__What you have to do__:
Set down exactly the lines in the records below that run from the line with "Given: Open the account profile icon" to the line with "The width and", inclusive, and nothing more.

__Source material__:
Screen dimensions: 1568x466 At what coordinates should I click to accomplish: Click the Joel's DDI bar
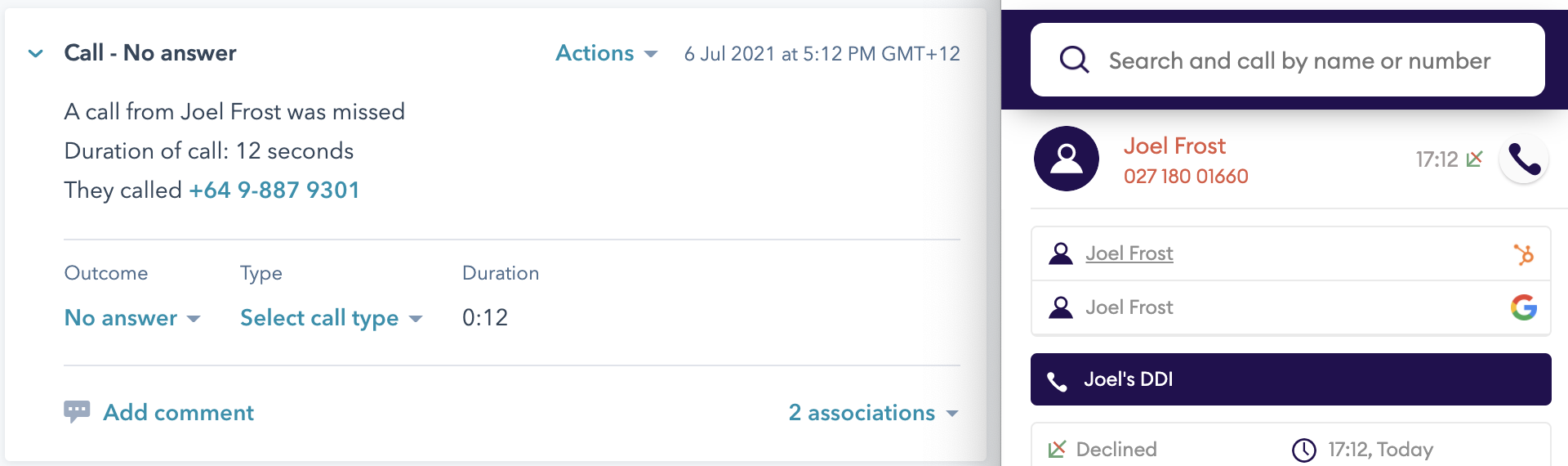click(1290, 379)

--

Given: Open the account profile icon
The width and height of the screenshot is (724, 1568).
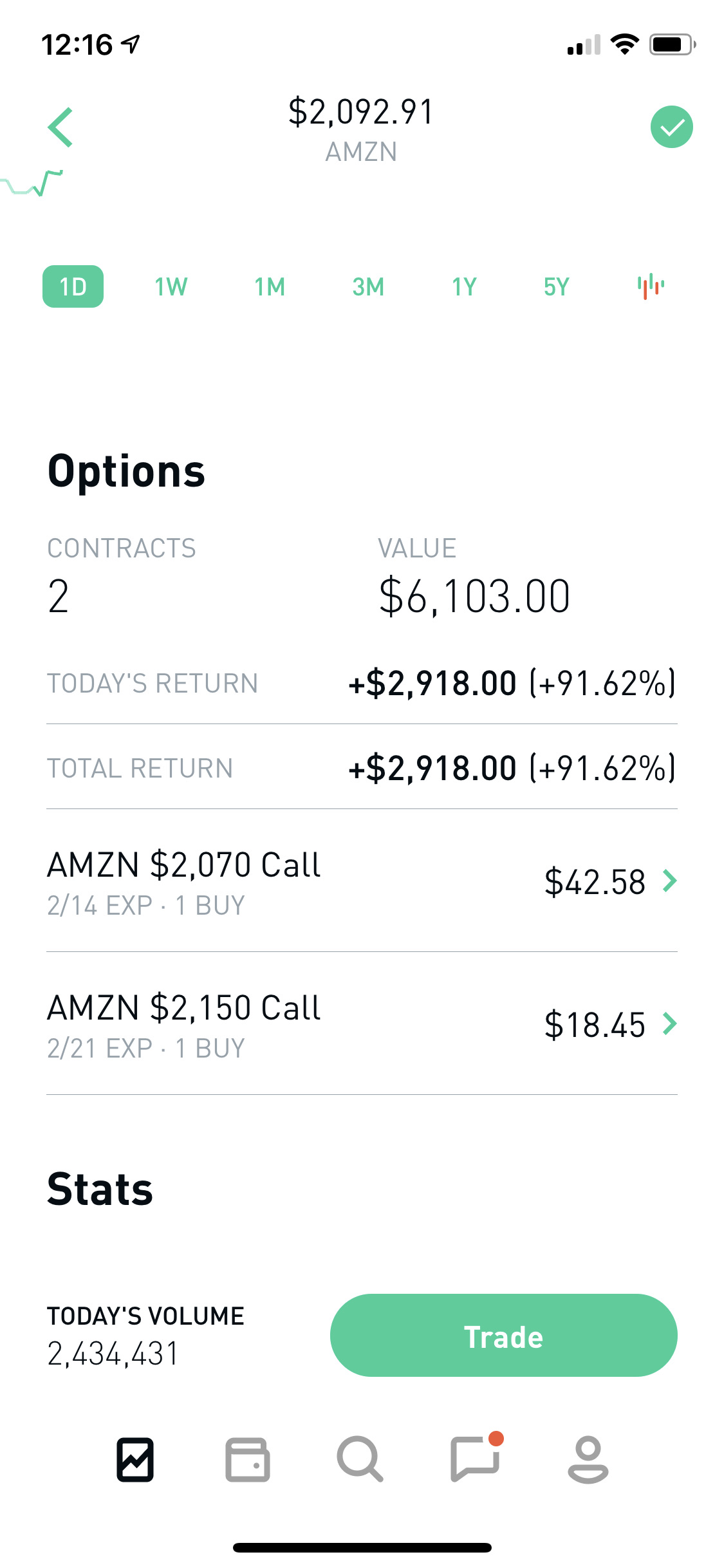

* * *

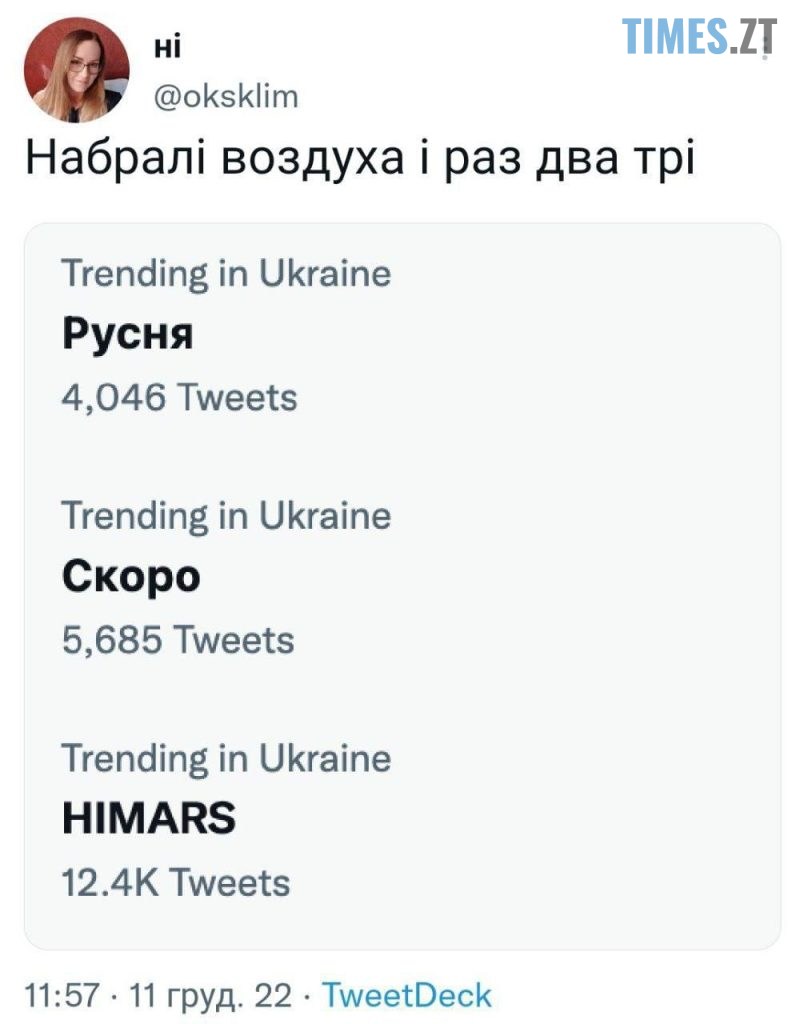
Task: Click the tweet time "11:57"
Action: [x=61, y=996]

__Written solution__:
Given: Open the account profile icon
The width and height of the screenshot is (724, 1568).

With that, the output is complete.